= GOAL OF THE EXERCISE =
Rewrite the listing below, replacing "Instruction" with "Goal" wherever it occurs and keeping everything else the same.

╭─ MATERIAL PROVIDED

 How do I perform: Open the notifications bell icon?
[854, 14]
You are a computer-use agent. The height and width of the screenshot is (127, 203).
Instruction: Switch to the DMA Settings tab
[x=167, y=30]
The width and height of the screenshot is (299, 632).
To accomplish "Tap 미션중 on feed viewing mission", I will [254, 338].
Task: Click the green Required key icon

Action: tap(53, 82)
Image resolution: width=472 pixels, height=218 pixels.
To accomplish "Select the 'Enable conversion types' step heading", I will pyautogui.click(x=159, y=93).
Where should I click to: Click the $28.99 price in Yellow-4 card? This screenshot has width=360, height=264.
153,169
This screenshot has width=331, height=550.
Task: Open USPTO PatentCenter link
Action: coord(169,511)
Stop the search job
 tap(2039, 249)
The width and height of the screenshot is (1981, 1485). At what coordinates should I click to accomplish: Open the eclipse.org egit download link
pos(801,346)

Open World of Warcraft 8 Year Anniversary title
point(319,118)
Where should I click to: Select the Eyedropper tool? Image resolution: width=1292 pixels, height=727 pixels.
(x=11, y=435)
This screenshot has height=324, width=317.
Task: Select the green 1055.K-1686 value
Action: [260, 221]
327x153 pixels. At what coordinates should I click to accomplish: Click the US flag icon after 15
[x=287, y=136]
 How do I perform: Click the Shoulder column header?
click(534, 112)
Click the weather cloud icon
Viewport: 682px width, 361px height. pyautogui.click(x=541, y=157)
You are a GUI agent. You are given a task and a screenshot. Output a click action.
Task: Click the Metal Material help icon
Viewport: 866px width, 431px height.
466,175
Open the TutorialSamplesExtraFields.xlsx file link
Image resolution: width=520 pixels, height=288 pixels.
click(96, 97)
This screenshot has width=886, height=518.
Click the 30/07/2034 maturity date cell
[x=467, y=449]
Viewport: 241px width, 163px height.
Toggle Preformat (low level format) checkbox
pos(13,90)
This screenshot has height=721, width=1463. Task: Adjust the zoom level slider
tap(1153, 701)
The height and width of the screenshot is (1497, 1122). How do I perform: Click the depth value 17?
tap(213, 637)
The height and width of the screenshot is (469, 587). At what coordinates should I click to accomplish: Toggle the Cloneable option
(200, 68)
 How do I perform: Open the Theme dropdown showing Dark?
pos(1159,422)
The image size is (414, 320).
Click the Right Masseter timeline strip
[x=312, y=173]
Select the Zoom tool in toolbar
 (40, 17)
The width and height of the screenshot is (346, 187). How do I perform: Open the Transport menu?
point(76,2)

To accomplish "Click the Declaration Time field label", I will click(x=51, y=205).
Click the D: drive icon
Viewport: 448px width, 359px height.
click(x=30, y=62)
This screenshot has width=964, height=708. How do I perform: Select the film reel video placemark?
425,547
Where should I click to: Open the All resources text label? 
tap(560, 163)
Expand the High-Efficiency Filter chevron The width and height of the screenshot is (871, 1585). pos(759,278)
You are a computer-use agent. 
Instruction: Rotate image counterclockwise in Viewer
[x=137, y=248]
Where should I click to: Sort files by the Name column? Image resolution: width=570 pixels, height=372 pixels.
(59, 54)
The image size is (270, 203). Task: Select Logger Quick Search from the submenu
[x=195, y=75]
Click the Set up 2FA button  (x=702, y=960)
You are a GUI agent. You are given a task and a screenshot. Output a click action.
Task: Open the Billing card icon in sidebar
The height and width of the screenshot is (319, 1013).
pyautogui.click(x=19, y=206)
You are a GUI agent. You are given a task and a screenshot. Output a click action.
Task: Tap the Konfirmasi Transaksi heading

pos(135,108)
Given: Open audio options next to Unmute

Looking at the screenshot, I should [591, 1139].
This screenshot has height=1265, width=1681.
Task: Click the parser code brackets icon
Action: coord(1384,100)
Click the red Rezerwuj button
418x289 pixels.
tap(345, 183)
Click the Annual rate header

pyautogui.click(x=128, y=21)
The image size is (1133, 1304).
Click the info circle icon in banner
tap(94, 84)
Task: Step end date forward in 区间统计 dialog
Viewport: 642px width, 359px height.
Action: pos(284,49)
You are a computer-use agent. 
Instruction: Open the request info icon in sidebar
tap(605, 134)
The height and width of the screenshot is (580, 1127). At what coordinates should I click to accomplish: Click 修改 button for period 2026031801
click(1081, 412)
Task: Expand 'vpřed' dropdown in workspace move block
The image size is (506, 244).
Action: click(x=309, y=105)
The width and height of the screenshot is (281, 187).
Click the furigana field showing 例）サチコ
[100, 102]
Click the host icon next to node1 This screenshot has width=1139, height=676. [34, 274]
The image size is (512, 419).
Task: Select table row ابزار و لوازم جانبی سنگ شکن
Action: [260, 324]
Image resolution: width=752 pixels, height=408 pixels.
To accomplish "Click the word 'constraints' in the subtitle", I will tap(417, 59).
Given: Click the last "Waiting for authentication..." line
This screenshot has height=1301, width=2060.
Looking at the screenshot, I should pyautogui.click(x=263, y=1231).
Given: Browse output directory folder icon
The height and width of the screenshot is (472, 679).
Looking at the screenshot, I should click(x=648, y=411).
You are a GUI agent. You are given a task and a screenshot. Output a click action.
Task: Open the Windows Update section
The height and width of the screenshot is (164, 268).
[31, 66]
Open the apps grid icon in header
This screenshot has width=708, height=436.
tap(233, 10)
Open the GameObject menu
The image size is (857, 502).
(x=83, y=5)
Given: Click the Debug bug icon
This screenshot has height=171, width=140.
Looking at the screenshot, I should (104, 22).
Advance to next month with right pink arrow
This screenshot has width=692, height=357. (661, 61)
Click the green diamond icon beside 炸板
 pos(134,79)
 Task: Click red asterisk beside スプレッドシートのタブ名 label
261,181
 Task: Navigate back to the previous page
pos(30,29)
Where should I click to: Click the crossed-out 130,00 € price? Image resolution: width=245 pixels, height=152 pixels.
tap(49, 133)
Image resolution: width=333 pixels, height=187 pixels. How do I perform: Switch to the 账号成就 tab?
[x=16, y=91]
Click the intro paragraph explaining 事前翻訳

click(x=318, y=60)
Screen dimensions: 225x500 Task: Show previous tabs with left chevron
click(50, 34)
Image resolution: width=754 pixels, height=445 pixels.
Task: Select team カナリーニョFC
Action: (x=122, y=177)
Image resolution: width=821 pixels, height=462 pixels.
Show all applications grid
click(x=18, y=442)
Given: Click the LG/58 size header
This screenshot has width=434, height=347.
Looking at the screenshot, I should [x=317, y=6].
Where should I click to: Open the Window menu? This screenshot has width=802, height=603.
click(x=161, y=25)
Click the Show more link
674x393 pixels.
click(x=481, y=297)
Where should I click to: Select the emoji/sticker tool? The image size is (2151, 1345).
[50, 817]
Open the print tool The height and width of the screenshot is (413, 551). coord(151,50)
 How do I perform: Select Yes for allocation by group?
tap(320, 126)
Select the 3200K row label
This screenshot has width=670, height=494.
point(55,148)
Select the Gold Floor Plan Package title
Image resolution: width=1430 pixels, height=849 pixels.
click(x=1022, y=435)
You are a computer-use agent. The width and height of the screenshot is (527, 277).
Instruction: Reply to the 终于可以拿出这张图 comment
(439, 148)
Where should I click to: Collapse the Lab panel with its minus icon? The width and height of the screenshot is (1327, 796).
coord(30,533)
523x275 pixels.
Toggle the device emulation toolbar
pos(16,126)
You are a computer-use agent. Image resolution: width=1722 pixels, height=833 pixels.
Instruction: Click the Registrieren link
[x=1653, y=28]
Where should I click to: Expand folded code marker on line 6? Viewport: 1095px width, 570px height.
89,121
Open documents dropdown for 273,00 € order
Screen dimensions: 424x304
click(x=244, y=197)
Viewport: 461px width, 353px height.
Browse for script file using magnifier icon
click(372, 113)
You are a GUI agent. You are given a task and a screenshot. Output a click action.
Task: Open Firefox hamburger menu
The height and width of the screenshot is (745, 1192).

╰─

= ANSWER IN FULL =
 How do I perform: Open the notifications bell icon?
[854, 14]
You are a computer-use agent. The height and width of the screenshot is (127, 203).
Goal: Switch to the DMA Settings tab
[x=167, y=30]
The width and height of the screenshot is (299, 632).
To accomplish "Tap 미션중 on feed viewing mission", I will [254, 338].
Task: Click the green Required key icon

Action: tap(53, 82)
Image resolution: width=472 pixels, height=218 pixels.
To accomplish "Select the 'Enable conversion types' step heading", I will pyautogui.click(x=159, y=93).
Where should I click to: Click the $28.99 price in Yellow-4 card? This screenshot has width=360, height=264.
153,169
This screenshot has width=331, height=550.
Task: Open USPTO PatentCenter link
Action: coord(169,511)
Stop the search job
 tap(2039, 249)
The width and height of the screenshot is (1981, 1485). At what coordinates should I click to accomplish: Open the eclipse.org egit download link
pos(801,346)

Open World of Warcraft 8 Year Anniversary title
point(319,118)
Where should I click to: Select the Eyedropper tool? Image resolution: width=1292 pixels, height=727 pixels.
(x=11, y=435)
This screenshot has height=324, width=317.
Task: Select the green 1055.K-1686 value
Action: [260, 221]
327x153 pixels. At what coordinates should I click to accomplish: Click the US flag icon after 15
[x=287, y=136]
 How do I perform: Click the Shoulder column header?
click(534, 112)
Click the weather cloud icon
Viewport: 682px width, 361px height. pyautogui.click(x=541, y=157)
You are a GUI agent. You are given a task and a screenshot. Output a click action.
Task: Click the Metal Material help icon
Viewport: 866px width, 431px height.
466,175
Open the TutorialSamplesExtraFields.xlsx file link
Image resolution: width=520 pixels, height=288 pixels.
click(96, 97)
This screenshot has width=886, height=518.
Click the 30/07/2034 maturity date cell
[x=467, y=449]
Viewport: 241px width, 163px height.
Toggle Preformat (low level format) checkbox
pos(13,90)
This screenshot has height=721, width=1463. Task: Adjust the zoom level slider
tap(1153, 701)
The height and width of the screenshot is (1497, 1122). How do I perform: Click the depth value 17?
tap(213, 637)
The height and width of the screenshot is (469, 587). At what coordinates should I click to accomplish: Toggle the Cloneable option
(200, 68)
 How do I perform: Open the Theme dropdown showing Dark?
pos(1159,422)
The image size is (414, 320).
Click the Right Masseter timeline strip
[x=312, y=173]
Select the Zoom tool in toolbar
 (40, 17)
The width and height of the screenshot is (346, 187). How do I perform: Open the Transport menu?
point(76,2)

To accomplish "Click the Declaration Time field label", I will click(x=51, y=205).
Click the D: drive icon
Viewport: 448px width, 359px height.
click(x=30, y=62)
This screenshot has width=964, height=708. How do I perform: Select the film reel video placemark?
425,547
Where should I click to: Open the All resources text label? 
tap(560, 163)
Expand the High-Efficiency Filter chevron The width and height of the screenshot is (871, 1585). pos(759,278)
You are a computer-use agent. 
Goal: Rotate image counterclockwise in Viewer
[x=137, y=248]
Where should I click to: Sort files by the Name column? Image resolution: width=570 pixels, height=372 pixels.
(59, 54)
The image size is (270, 203). Task: Select Logger Quick Search from the submenu
[x=195, y=75]
Click the Set up 2FA button  (x=702, y=960)
You are a GUI agent. You are given a task and a screenshot. Output a click action.
Task: Open the Billing card icon in sidebar
The height and width of the screenshot is (319, 1013).
pyautogui.click(x=19, y=206)
You are a GUI agent. You are given a task and a screenshot. Output a click action.
Task: Tap the Konfirmasi Transaksi heading

pos(135,108)
Given: Open audio options next to Unmute

Looking at the screenshot, I should [591, 1139].
This screenshot has height=1265, width=1681.
Task: Click the parser code brackets icon
Action: coord(1384,100)
Click the red Rezerwuj button
418x289 pixels.
tap(345, 183)
Click the Annual rate header

pyautogui.click(x=128, y=21)
The image size is (1133, 1304).
Click the info circle icon in banner
tap(94, 84)
Task: Step end date forward in 区间统计 dialog
Viewport: 642px width, 359px height.
Action: pos(284,49)
You are a computer-use agent. 
Goal: Open the request info icon in sidebar
tap(605, 134)
The height and width of the screenshot is (580, 1127). At what coordinates should I click to accomplish: Click 修改 button for period 2026031801
click(1081, 412)
Task: Expand 'vpřed' dropdown in workspace move block
The image size is (506, 244).
Action: click(x=309, y=105)
The width and height of the screenshot is (281, 187).
Click the furigana field showing 例）サチコ
[100, 102]
Click the host icon next to node1 This screenshot has width=1139, height=676. [34, 274]
The image size is (512, 419).
Task: Select table row ابزار و لوازم جانبی سنگ شکن
Action: [260, 324]
Image resolution: width=752 pixels, height=408 pixels.
To accomplish "Click the word 'constraints' in the subtitle", I will tap(417, 59).
Given: Click the last "Waiting for authentication..." line
This screenshot has height=1301, width=2060.
Looking at the screenshot, I should pyautogui.click(x=263, y=1231).
Given: Browse output directory folder icon
The height and width of the screenshot is (472, 679).
Looking at the screenshot, I should click(x=648, y=411).
You are a GUI agent. You are given a task and a screenshot. Output a click action.
Task: Open the Windows Update section
The height and width of the screenshot is (164, 268).
[31, 66]
Open the apps grid icon in header
This screenshot has width=708, height=436.
tap(233, 10)
Open the GameObject menu
The image size is (857, 502).
(x=83, y=5)
Given: Click the Debug bug icon
This screenshot has height=171, width=140.
Looking at the screenshot, I should (104, 22).
Advance to next month with right pink arrow
This screenshot has width=692, height=357. (661, 61)
Click the green diamond icon beside 炸板
 pos(134,79)
 Task: Click red asterisk beside スプレッドシートのタブ名 label
261,181
 Task: Navigate back to the previous page
pos(30,29)
Where should I click to: Click the crossed-out 130,00 € price? Image resolution: width=245 pixels, height=152 pixels.
tap(49, 133)
Image resolution: width=333 pixels, height=187 pixels. How do I perform: Switch to the 账号成就 tab?
[x=16, y=91]
Click the intro paragraph explaining 事前翻訳

click(x=318, y=60)
Screen dimensions: 225x500 Task: Show previous tabs with left chevron
click(50, 34)
Image resolution: width=754 pixels, height=445 pixels.
Task: Select team カナリーニョFC
Action: (x=122, y=177)
Image resolution: width=821 pixels, height=462 pixels.
Show all applications grid
click(x=18, y=442)
Given: Click the LG/58 size header
This screenshot has width=434, height=347.
Looking at the screenshot, I should [x=317, y=6].
Where should I click to: Open the Window menu? This screenshot has width=802, height=603.
click(x=161, y=25)
Click the Show more link
674x393 pixels.
click(x=481, y=297)
Where should I click to: Select the emoji/sticker tool? The image size is (2151, 1345).
[50, 817]
Open the print tool The height and width of the screenshot is (413, 551). coord(151,50)
 How do I perform: Select Yes for allocation by group?
tap(320, 126)
Select the 3200K row label
This screenshot has width=670, height=494.
point(55,148)
Select the Gold Floor Plan Package title
Image resolution: width=1430 pixels, height=849 pixels.
click(x=1022, y=435)
You are a computer-use agent. The width and height of the screenshot is (527, 277).
Goal: Reply to the 终于可以拿出这张图 comment
(439, 148)
Where should I click to: Collapse the Lab panel with its minus icon? The width and height of the screenshot is (1327, 796).
coord(30,533)
523x275 pixels.
Toggle the device emulation toolbar
pos(16,126)
You are a computer-use agent. Image resolution: width=1722 pixels, height=833 pixels.
Goal: Click the Registrieren link
[x=1653, y=28]
Where should I click to: Expand folded code marker on line 6? Viewport: 1095px width, 570px height.
89,121
Open documents dropdown for 273,00 € order
Screen dimensions: 424x304
click(x=244, y=197)
Viewport: 461px width, 353px height.
Browse for script file using magnifier icon
click(372, 113)
You are a GUI agent. You are given a task and a screenshot. Output a click action.
Task: Open Firefox hamburger menu
The height and width of the screenshot is (745, 1192).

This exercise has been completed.